Я написал первый абзац: “Генри Уайт был белым и счастливым. Долгое время про него можно было сказать только это. Все окружавшие его люди испытывали несчастья, о которых можно было рассказывать, а он был доволен жизнью и потому оставался своего рода белым пятном. Никто не знал, что с ним делать. Он был белым и счастливым с того самого дня, когда появился на свет. Однако сам он не думал о том, что он белый, ведь белый – цвет кожи людей, считающих, что думать о том, какой у них цвет кожи, неважно, ведь они просто люди; цвет – это то, о чем думают другие люди, которые не просто люди. Счастье было природой Генри, природой человека, которого никогда не подводило счастье и который думал о себе как о человеке, приговоренном иметь его, о чем было сказано в Декларации задолго до его рождения. Рядом с семейным почтовым ящиком на своей лужайке в Новой Англии, немного в стороне от дома, принадлежавшего стоматологу, на фасаде которого красовалась табличка «Зубная боль», он установил свою собственную деревянную табличку. Надпись на ней гласила: «Счастливый дом»”. (Сноска: моя тетушка Баджи жила в доме, который тоже назывался “Счастливым домом”, он располагался в Карачи, Пакистан, на Дипчанд-Оджха-роуд, и было это миллион лет назад.)

На этом месте я остановился. Быть может, я допишу этот рассказ, а быть может, и нет. Я много думал о Генри, о Генри Берримене и о своем.

Однажды на платане я был счастлив,
Я был на самой верхушке и пел,

– говорит нам Берримен в самой первой “Песне сновидений”. А чуть позднее появляется и Индия-Генри:

И Генри был счастлив, рядом с ней в потрясении
Рядом с собой, со своими возможностями;
Он слал свой “салам” начинающемуся рассвету,
И прокаженные сквозь дождь слали свой “салам” ему.

Я хотел совершить с Генри ужасные вещи в своем “Кандиде” – хотел, чтобы у него умерли родители, чтобы он утратил свою удачу, чтобы его прекрасная Кунегунда бросила его, а после заболела сифилисом и потеряла все зубы. Я хотел, чтобы его почти убило во время землетрясения в Лиссабоне, чтобы прокаженные ограбили его и потешались над его страданьями. Я хотел, чтобы он был уничтожен тем же оружием, что дала ему его белая кожа, чтобы он стал смотреть на мир глазами небелого, сделался Генри не-Уайтом. Если после всего этого он остался счастливым и продолжил взращивать свой сад, тогда его счастье, а быть может, и все счастье как таковое, есть блаженное безумие. Морок. Наш мир ужасен, так что счастье – это ложь. Быть может, в конце будет то же, что у Берримена, – мост, чтобы с него спрыгнуть и чтобы все было кончено.

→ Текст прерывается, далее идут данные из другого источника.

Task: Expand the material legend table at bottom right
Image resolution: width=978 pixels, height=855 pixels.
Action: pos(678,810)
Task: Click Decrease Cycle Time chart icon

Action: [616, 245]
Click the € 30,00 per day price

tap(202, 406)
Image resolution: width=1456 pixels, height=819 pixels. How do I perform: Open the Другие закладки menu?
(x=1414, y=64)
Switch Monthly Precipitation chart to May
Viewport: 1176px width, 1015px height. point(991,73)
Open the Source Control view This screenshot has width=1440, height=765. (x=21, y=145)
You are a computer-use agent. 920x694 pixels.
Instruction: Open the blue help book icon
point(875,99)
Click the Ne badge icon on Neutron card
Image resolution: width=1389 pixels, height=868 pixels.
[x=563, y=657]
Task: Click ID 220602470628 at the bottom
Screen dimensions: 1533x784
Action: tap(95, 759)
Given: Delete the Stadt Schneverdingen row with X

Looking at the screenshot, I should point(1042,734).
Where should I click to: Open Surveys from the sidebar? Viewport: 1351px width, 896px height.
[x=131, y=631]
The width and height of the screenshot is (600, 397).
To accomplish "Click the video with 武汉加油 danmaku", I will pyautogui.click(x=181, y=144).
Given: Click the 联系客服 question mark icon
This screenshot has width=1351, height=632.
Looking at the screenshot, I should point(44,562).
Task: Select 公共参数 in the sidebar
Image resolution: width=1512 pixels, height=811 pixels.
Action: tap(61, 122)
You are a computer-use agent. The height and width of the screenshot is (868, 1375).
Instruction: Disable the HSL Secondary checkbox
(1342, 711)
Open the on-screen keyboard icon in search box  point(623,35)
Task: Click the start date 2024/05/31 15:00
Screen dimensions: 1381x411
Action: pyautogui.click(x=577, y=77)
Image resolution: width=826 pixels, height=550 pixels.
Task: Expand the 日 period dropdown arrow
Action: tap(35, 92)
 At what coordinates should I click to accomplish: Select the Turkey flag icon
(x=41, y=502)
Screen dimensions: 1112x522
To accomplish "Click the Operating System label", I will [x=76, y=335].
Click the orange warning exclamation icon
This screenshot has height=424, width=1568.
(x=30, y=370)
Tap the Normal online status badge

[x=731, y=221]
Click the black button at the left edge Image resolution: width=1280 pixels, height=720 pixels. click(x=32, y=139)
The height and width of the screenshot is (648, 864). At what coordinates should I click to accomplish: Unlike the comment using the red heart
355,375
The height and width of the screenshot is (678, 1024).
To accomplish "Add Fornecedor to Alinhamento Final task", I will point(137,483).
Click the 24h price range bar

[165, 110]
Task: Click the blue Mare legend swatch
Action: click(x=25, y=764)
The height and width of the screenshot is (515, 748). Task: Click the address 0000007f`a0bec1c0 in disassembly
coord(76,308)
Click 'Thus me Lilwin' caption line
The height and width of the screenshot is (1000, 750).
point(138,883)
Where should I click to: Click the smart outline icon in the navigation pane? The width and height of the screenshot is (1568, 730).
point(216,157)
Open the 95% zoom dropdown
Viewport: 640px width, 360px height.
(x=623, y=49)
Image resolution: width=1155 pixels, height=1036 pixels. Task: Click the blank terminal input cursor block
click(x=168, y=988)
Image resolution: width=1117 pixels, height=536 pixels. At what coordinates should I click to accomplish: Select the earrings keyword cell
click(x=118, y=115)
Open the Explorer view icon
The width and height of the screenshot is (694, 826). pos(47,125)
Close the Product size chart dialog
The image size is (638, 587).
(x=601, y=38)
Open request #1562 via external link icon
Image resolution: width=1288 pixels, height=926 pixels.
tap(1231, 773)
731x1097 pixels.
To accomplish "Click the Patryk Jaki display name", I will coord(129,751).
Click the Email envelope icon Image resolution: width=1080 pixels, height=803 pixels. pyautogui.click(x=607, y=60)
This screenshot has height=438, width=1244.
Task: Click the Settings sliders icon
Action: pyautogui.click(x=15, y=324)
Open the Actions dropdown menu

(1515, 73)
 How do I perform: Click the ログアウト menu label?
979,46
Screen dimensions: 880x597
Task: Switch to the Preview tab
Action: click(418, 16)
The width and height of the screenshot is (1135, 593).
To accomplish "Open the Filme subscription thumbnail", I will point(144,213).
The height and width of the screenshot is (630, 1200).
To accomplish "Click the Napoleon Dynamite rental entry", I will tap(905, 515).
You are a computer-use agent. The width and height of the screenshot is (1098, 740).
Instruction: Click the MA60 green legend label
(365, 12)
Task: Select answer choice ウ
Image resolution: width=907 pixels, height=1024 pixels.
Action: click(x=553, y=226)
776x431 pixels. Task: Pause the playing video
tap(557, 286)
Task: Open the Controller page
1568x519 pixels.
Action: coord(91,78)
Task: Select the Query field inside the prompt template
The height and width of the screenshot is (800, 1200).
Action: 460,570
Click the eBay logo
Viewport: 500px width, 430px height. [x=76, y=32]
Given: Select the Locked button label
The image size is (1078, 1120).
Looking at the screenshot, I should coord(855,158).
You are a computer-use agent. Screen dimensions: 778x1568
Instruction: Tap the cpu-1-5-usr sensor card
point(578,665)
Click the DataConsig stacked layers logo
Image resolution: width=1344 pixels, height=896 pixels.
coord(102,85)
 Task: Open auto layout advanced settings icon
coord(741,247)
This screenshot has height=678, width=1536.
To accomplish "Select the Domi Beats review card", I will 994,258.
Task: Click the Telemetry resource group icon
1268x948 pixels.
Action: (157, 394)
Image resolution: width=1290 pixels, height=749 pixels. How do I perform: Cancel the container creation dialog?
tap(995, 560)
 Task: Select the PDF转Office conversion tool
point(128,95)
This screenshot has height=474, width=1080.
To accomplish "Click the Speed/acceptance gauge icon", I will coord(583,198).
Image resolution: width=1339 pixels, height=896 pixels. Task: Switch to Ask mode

По крайней мере такое счастье-безумие не должно писать белым по белому.

Я так и не дописал этот рассказ. Он до сих пор живет где‑то в скрытой части моего мозга.

Думаю, я прекратил писать его потому, что что‑то совершенно невозможное произошло со мной благодаря нашей счастливой встрече с Элизой: я стал счастливым. Счастье сделалось теперь и моей собственной историей, а не только историей моего героя, и оно совсем не писало белым по белому. Оно пьянило.

Я был счастлив – мы были счастливы – на протяжении пяти с лишним лет. А потом одна из тех катастроф, которые я хотел наслать на моего Генри, обрушилась на меня самого. Сможет ли наше счастье выдержать подобный удар? И если да, не будет ли оно мороком, попыткой отвести взгляд от ужаса этого мира, который нож сделал столь очевидным? Что может значить быть счастливыми, переживая последствия покушения на убийство? Что может значить – и как может отразиться на нас – перестать быть счастливыми?